Using maps, headlights, and a little common sense, I finally made it to Climber’s Bivouac late at night.
May 16th 1998
My tent was already set up by the graciousness of my unofficial leader, Kevin O’Bryen and his royal attendants. Thank god. Trying to put up a tent in the dark is… well same as trying to dress your significant other in baby clothes. It just doesn’t work and not a lot of fun. Too bad I didn’t sleep. The tent was set up on the snow, which consequently was the same as sleeping on a pile of rocks. Not very forgiving to the human back. No worries, though. Sleep deprivation does wonderful things. But that’s another story for another day.
Thankfully, we had an early start. The sleep-eyed crew assembled before the man, Kevin.
And, of course, yours truly.
By 8am, our eager but inexperienced group set off to summit Mt. St. Helen’s on its anniversary date of explosion. Coincidence? Or irony? I’ll let you decide. I settled into “hike mode” and we were off. The usual trail chatter filled my ears and the trail grew shorter with every step.
I soon discovered there are two parts to this trail. The forest, and beyond.
I didn’t realize “beyond” included a region hikers call “above tree line”. “Above tree line” is a universal term to describe the area on the mountain in which little to no foliage grew, and of course, the boundary in which trees stop growing. Basically it was you, the mountain, and atmosphere.
Late into the trip, unfortunately, two from our party had to turn back. The rest of us trudged on. At this point my leg muscles were so cramped and knotted up I thought someone stabbed me with a letter opener in my thighs and left it there! I was invited to turn back with the other two. NO WAY!
Let me just say, that quitting, stopping, etc are words that do not occur in my dictionary of life often. I was determined. The rest of the group would have to pull my dead body off the top. Period. So I struggled on through HORIZONTAL snowing and gale force winds. My cement galoshes on my feet barely kept my locomotion going.
We reached a point about five hours into the hike called Monitor Ridge. The elevation at this place was 6500 feet. Not bad. But still not at the top which is 8300 feet. The weather was deteriorating fast, and I felt morale slipping a little. We collectively decided to return. Better safe than sorry. I like to think of it as accepting the better part of valor.
So I learned a new technique of traversing a mountain. Glissading- is the art of sitting on your rump or in my case my brain, and sliding down the mountain on the snow. Too cool.
We returned to base camp in no time. Wow. We were fast hikers as a whole, but up and down the mountain.

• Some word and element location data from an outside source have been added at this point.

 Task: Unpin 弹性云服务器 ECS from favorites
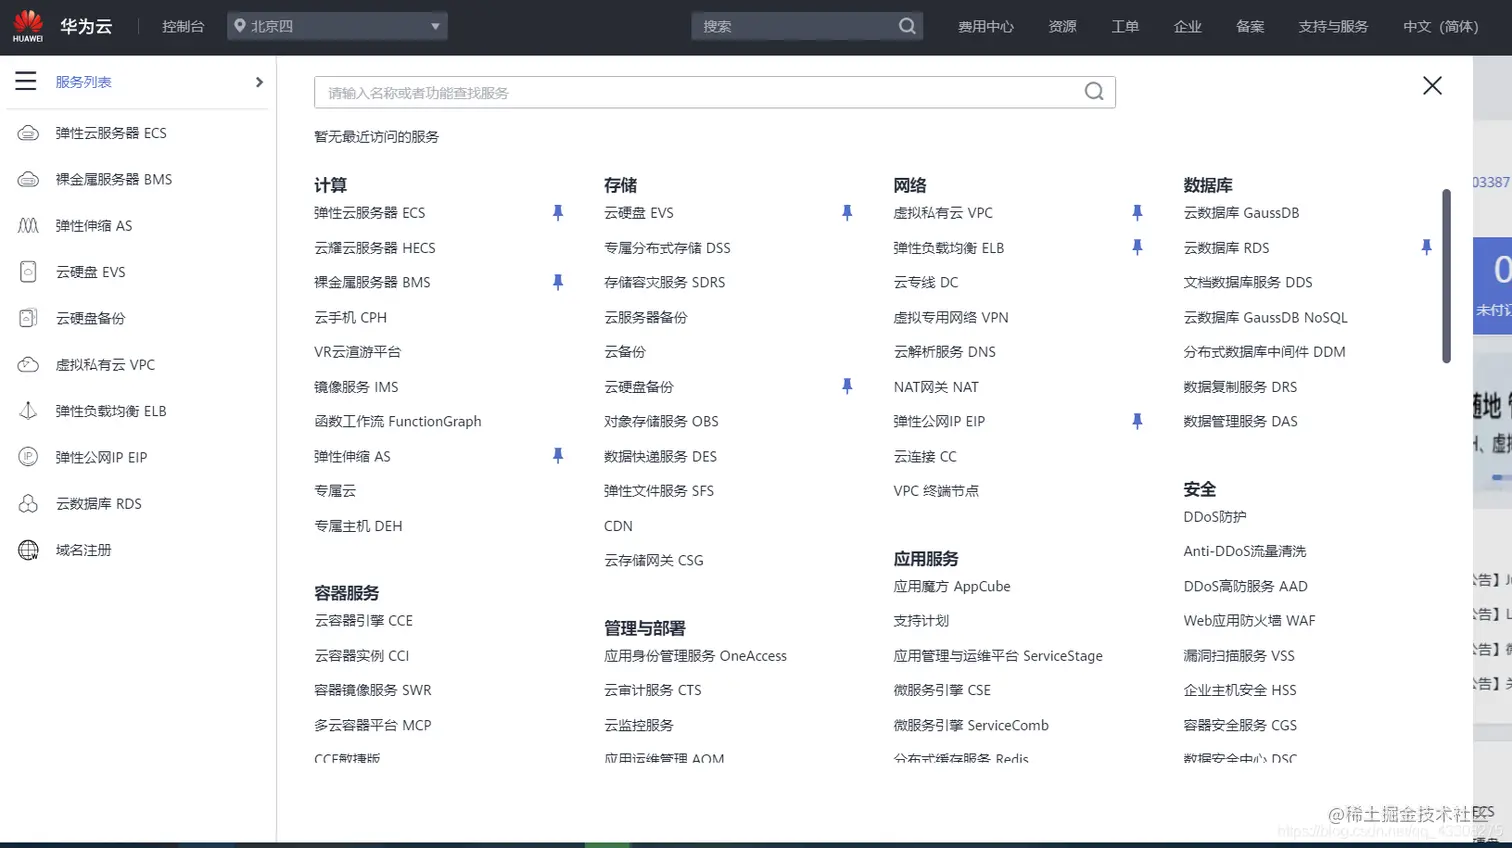coord(556,211)
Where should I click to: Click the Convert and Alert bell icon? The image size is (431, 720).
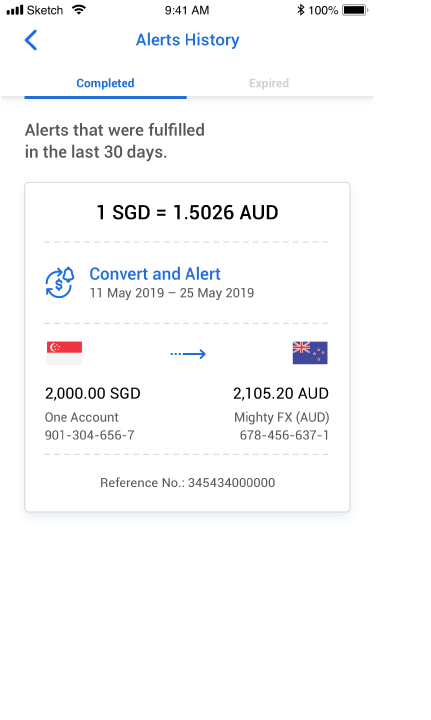point(60,282)
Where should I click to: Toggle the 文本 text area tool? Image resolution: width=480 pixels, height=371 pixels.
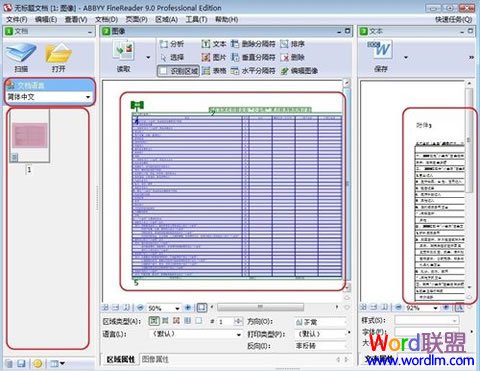214,44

At any rate, the consensus was to salvage the weekend at the campsite. Then it started to pour down rain. I thought to myself, “Is this an omen? Or just a huge hint to go home?” I left after cleaning up my mess.
To cap off the weekend, we decided to meet at Jack’s restaurant for a farewell-have-a-nice-weekend dinner. We parted our separate ways and I headed back to where at least I knew where I was going. Truly, an incredible trip. And as they say “Getting there is half the fun.”
My guess is the other half is surviving. You decide.